Scan the lines below and report each one containing "icon" by copying it.

▸ **Extracted information**
+===+

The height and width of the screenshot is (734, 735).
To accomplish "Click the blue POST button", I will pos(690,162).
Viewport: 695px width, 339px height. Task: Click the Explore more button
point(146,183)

+===+

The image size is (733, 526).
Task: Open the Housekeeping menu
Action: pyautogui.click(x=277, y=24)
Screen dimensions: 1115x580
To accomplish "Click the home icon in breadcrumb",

+===+

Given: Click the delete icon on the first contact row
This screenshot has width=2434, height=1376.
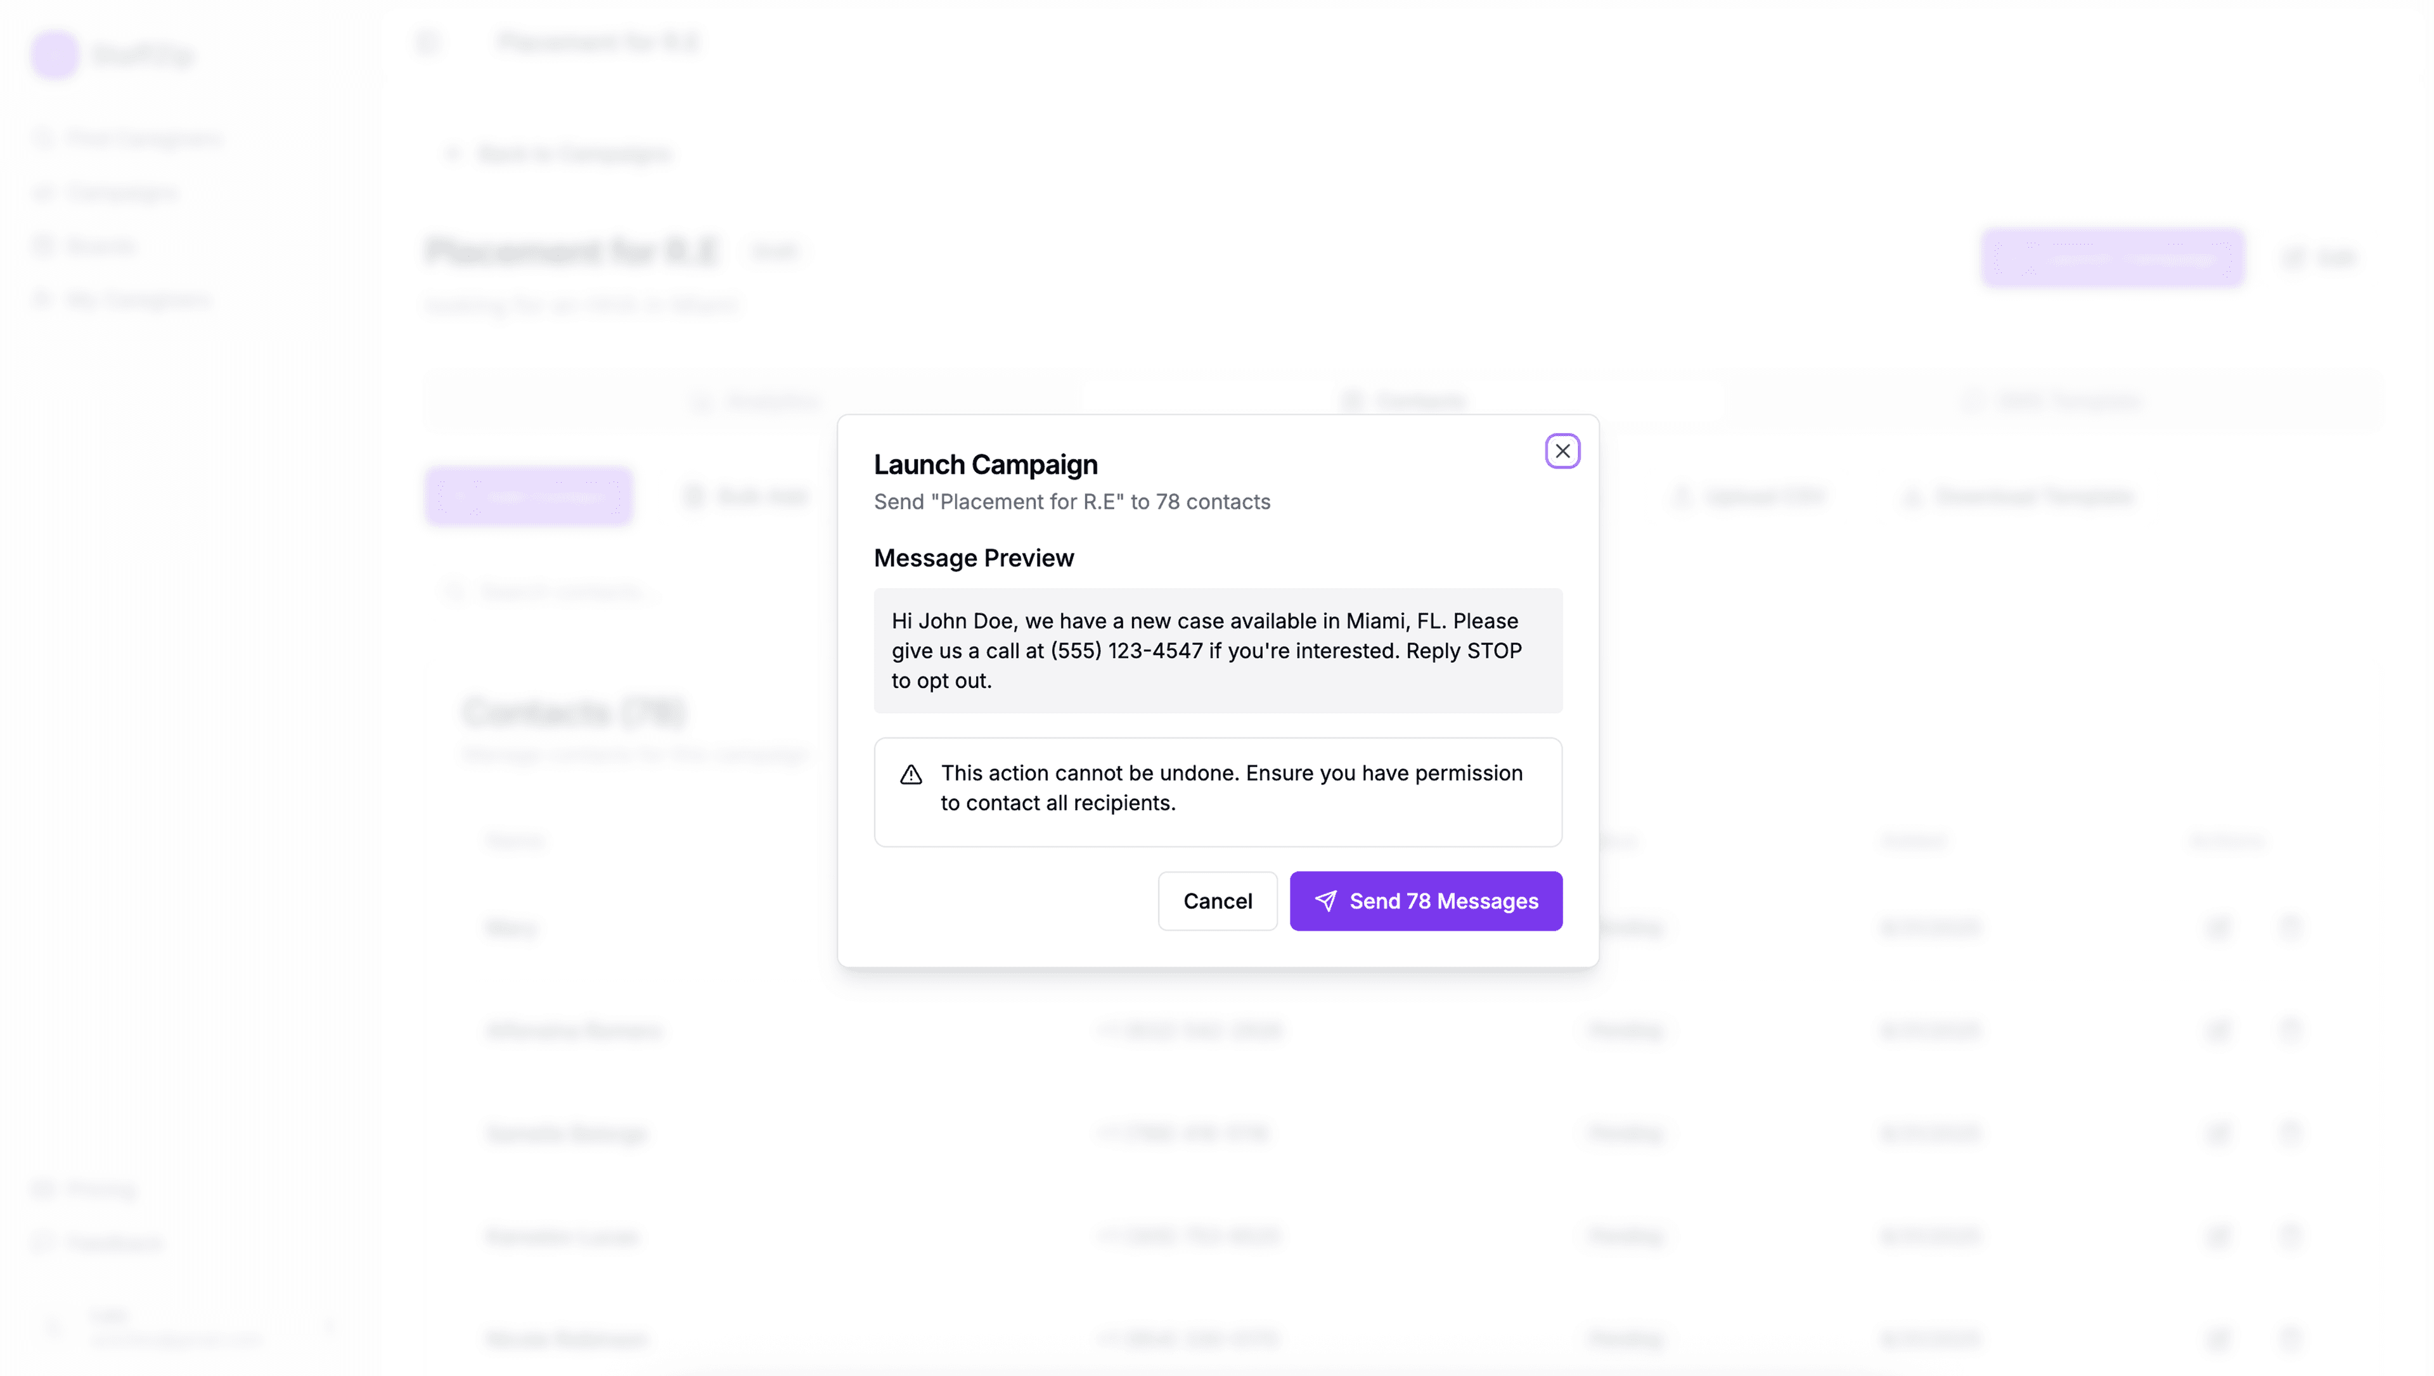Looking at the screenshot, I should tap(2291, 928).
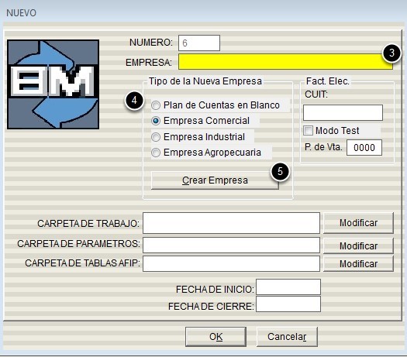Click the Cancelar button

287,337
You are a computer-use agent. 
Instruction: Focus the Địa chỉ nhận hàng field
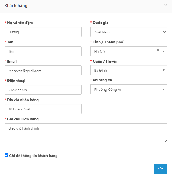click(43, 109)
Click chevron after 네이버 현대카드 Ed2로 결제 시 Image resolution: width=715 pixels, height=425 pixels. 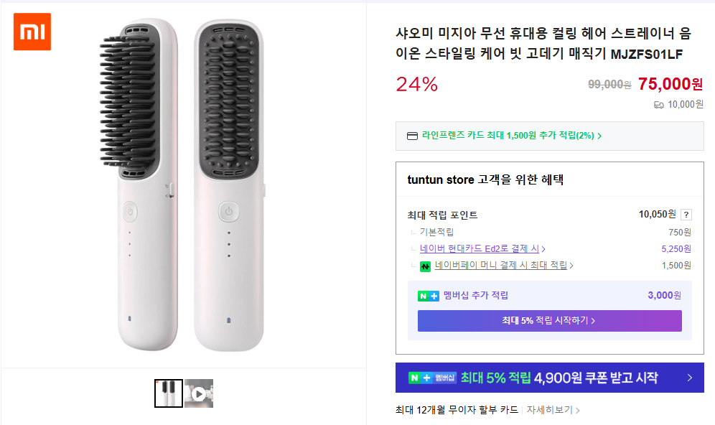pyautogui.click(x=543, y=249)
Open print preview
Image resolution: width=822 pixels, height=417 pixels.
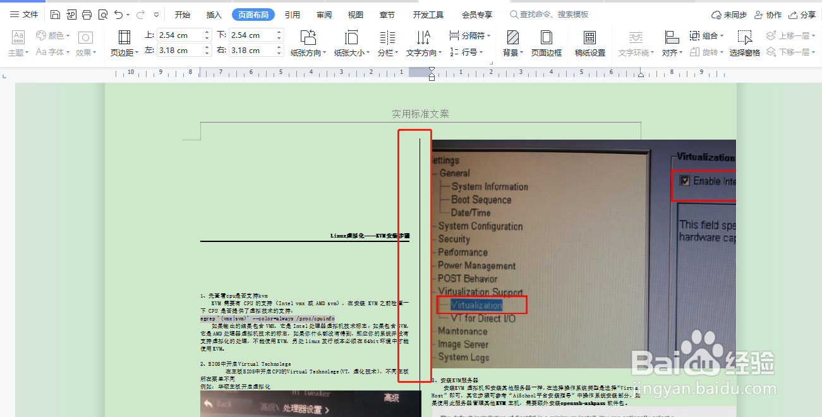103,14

+===+

▸ **Task output**
To accomplish "Click the home icon in breadcrumb",
Given: Click the delete icon on the first contact row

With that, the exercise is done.